All the same, there is a sense in which I sympathise with Fillon’s faintly comic “invitation”. I’ve always felt there is something unpleasantly patriarchal about expecting a woman to drop her birth surname on marriage and take on her husband’s. There is no point in it; merely an unacceptable historical reason. Historically, in many cultures, a woman on marriage abandoned her birth family — was given away, in Christian churches — and became part of her husband’s family. If she had any money of her own it became his, even in England, until the Married Women’s Property Act of 1882. Until then a woman’s identity, property and children became subordinate to her husband and his family.

Losing one’s surname at marriage (admittedly, one’s father’s) is unmistakably a hangover from this patriarchal thinking, and one does not have to be a campaigning feminist to see that and to object to it. What astonished me long ago, when I tried to keep my own surname on getting married, was the fierce resistance I met from men and women. Almost my only active support came from my delinquent mother-in-law, who told me that while at first she had been angry about my silly behaviour, she had then reflected that I might write any old rubbish in the papers, with her name on it, and that at least she would be spared that. When I pointed out that the name was her husband’s, not hers, she became cross again.

Before my wedding, my mother sent me to her elderly solicitor to discuss the legalities involved in keeping my own name, which in fact was and is easy. He found the question hard to understand. For hundreds of years, he told me, women had been taking their husband’s names upon marriage, and he could see no reason not to. Soon despairing of explaining, I asked whether he knew anything much about women’s lib, as it was then still called. He failed to see the relevance and remained mystified, until suddenly a cunning smile crept across his face. “I think I have it! I think I have it!” he exclaimed. “What did you say your future husband’s name was? Hiscock, was it?” Attitudes have changed since then.

However, attitudes in France, one can only say, are still lagging far behind. Fillon and his allies may feel proud that they have struck a blow against sexist terms, but it seems to have escaped their notice that the entire French language is institutionally sexist. It really is odd, in a supposedly anti-sexist culture, to divide words into masculine and feminine. Worse still, lots of feminine words in French are constructed in a horribly masculinist way, by taking a masculine word and adding a feminine ending! Yes, girls, a feminine ending!

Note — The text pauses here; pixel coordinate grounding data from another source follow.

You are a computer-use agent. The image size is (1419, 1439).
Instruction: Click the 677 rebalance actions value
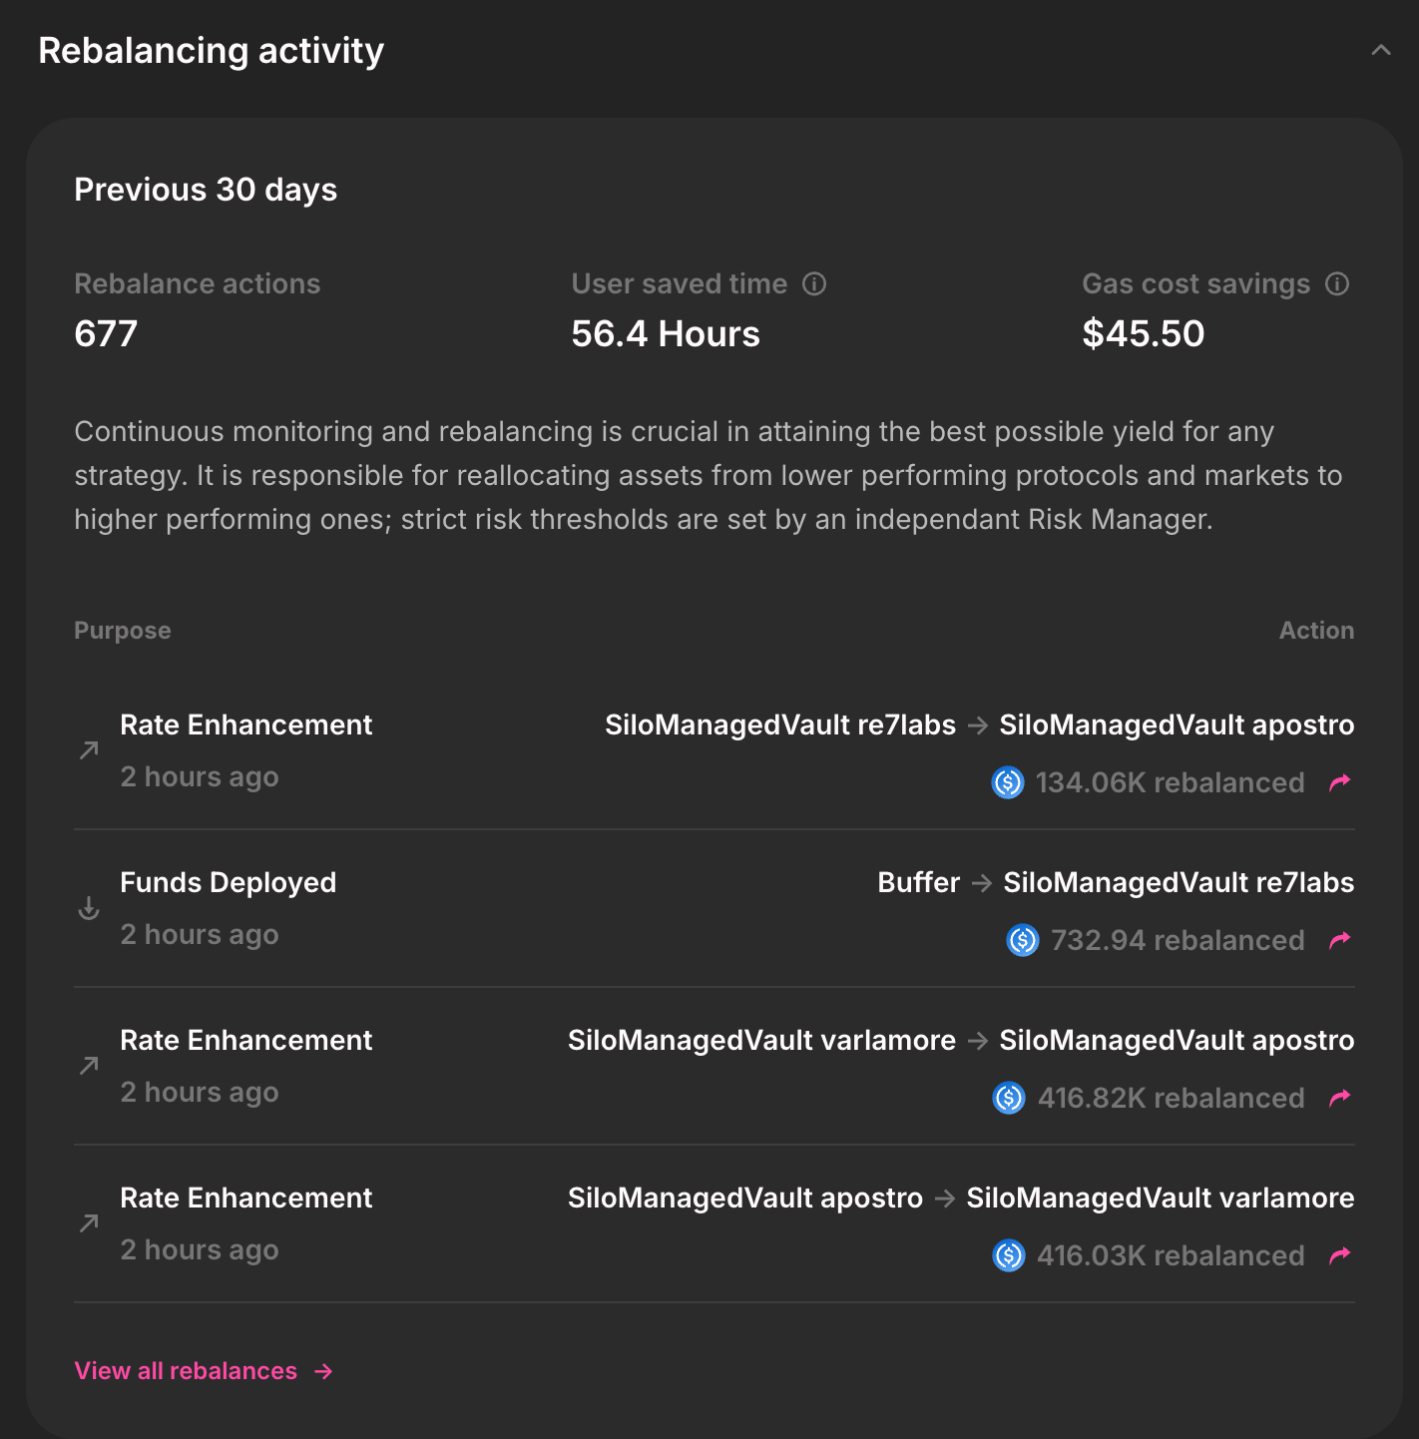(x=106, y=334)
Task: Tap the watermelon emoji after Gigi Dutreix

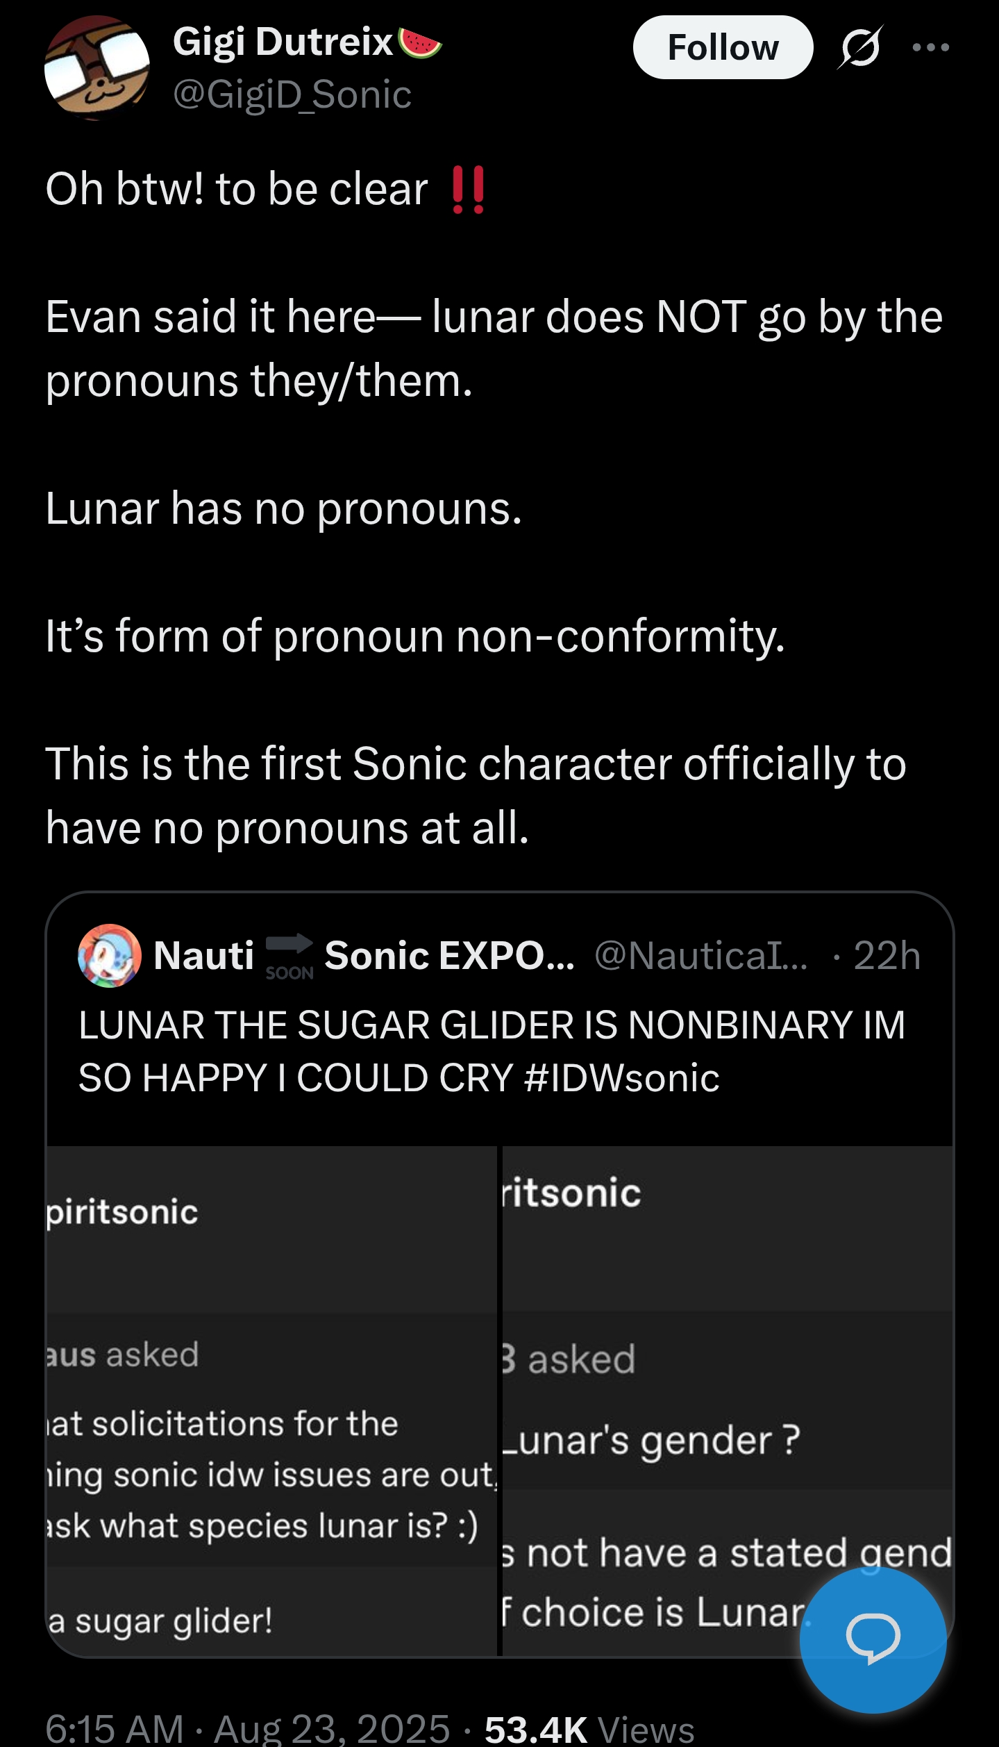Action: pyautogui.click(x=421, y=43)
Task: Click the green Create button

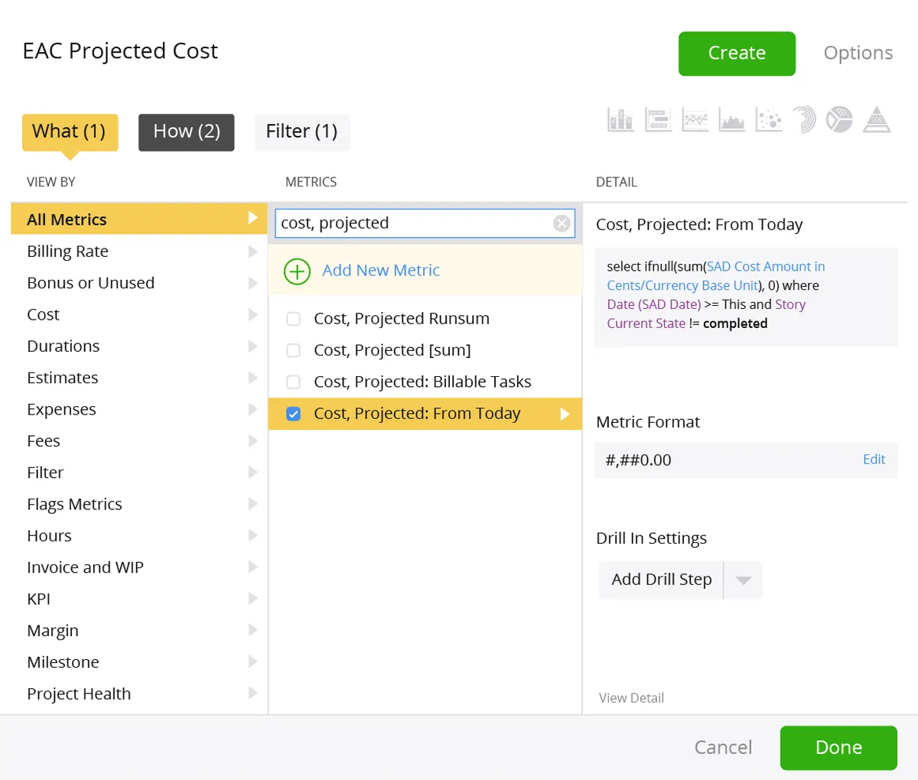Action: tap(737, 53)
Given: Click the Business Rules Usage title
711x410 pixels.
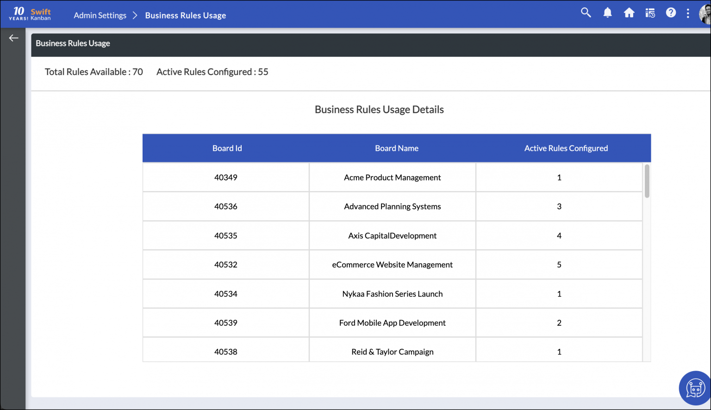Looking at the screenshot, I should click(x=73, y=43).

For example, one of the campaigning feminist groups putting pressure on Fillon is called les Chiennes de Garde, which literally means not the Guard Dogs, but Guard Bitches. Chienne is what you get when you add a feminine ending to chien, going from dog to bitch. C’est extrêmement sexiste, especially from a regiment of feminists.

Those of us who are native English speakers must be unendingly grateful that English adjectives and verbs are gender-neutral: ours is not a sexist tongue. But feminists in France should lose no time in forcing the prime minister to restructure the language, rather than quibble about the charming and harmless word Mademoiselle. Or Miss, for that matter.